Paris, Jan. 14: President François Hollande of France has regularly been criticised as indecisive, even complacent. But the events of the last few days will go some way towards changing his image, as Hollande has moved swiftly to use the French military in Mali and Somalia after pulling off an important compromise with domestic unions over job creation.

The sudden French military intervention in Mali, which took only half a day to set in motion, together with a bold, if failed, hostage rescue mission in Somalia, have displayed Hollande in a more sombre, decisive light and could represent a turning point for his presidency. The French, like the Americans, judge Presidents on their ability to make tough decisions, and there are few tougher ones than to send young soldiers into battle.

While the future of the Mali intervention is unclear, it has begun well, with French forces hitting two columns of Islamist rebels with jet fighters and attack helicopters and appearing to halt a rebel march south toward the capital, Bamako.

Hollande’s actions have garnered widespread political support in France and abroad, from African countries, the US and Britain, all of which have promised to move more quickly to help Mali recover a vast piece of land lost months ago to the rebels.

Even the failure of the raid in Somalia, in which two French commandos died and the hostage is believed to have been killed by his captors, does not seem to have hurt Hollande.

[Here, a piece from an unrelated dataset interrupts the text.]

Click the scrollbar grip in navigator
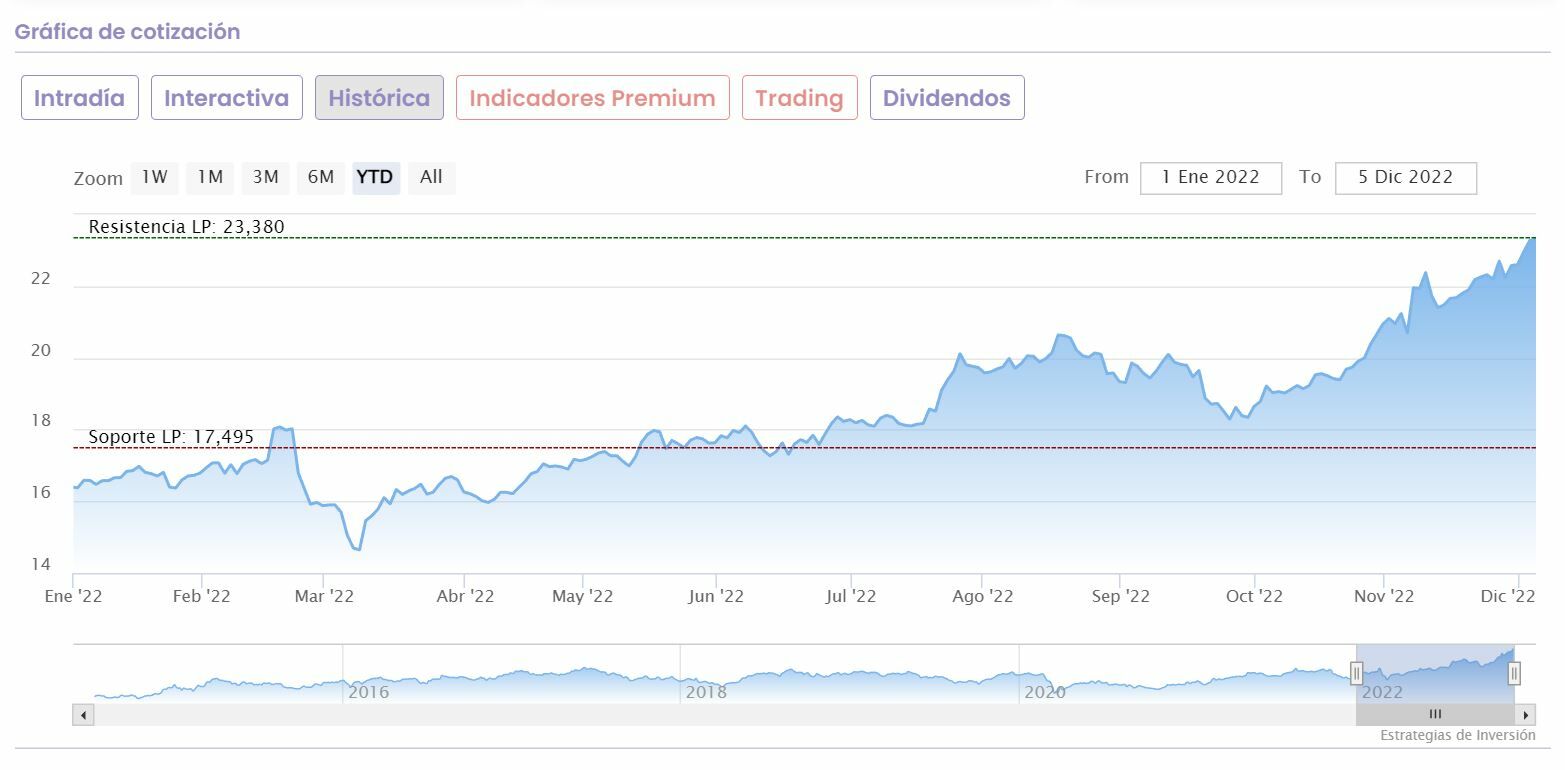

Many of his countrymen do not expect warfare to be risk-free, and France is seized by both worries about the rise of radical Islam and the plight of several French hostages in North Africa believed to be held by religious extremists.

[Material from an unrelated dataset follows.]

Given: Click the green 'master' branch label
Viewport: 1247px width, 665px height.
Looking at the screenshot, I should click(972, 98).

“This is the first occasion Hollande had or seized upon to act decisively, without the sort of waffling that had appeared to be his trademark,” said François Heisbourg, a defence expert at the Foundation for Strategic Research in Paris.

“So in that sense, it changes his image instantaneously.”

Throughout his career in the Socialist Party, Hollande has been criticised and even ridiculed for being soft and compromising, likened in the early days to a wobbly custard dessert called “Flanby”. But he has always said that his critics underestimate him, and his victory last May over the energetic incumbent, Nicolas Sarkozy, surprised many.

Now Hollande has “demonstrated that he can decide on matters of war and peace, which in the French system, as in the US, is very important,” Heisbourg said.

“Until you prove that, you haven’t proved much,” he said, comparing the impact of Hollande’s actions with that of President Obama’s decision to approve the raid on Osama bin Laden.

A cartoon on Saturday in the centrist newspaper Le Parisien showed Hollande as commander in chief, with a bystander saying, “Must admit that sometimes he surprises.”

Yesterday, Bruno Jeudy, an editor at the newspaper Le Journal du Dimanche, wrote: “Finally President! Finished, the hesitant and nonchalant François Hollande of the first months of his mandate.” Like many, Jeudy noted that once begun, the operation in Mali will be long and difficult.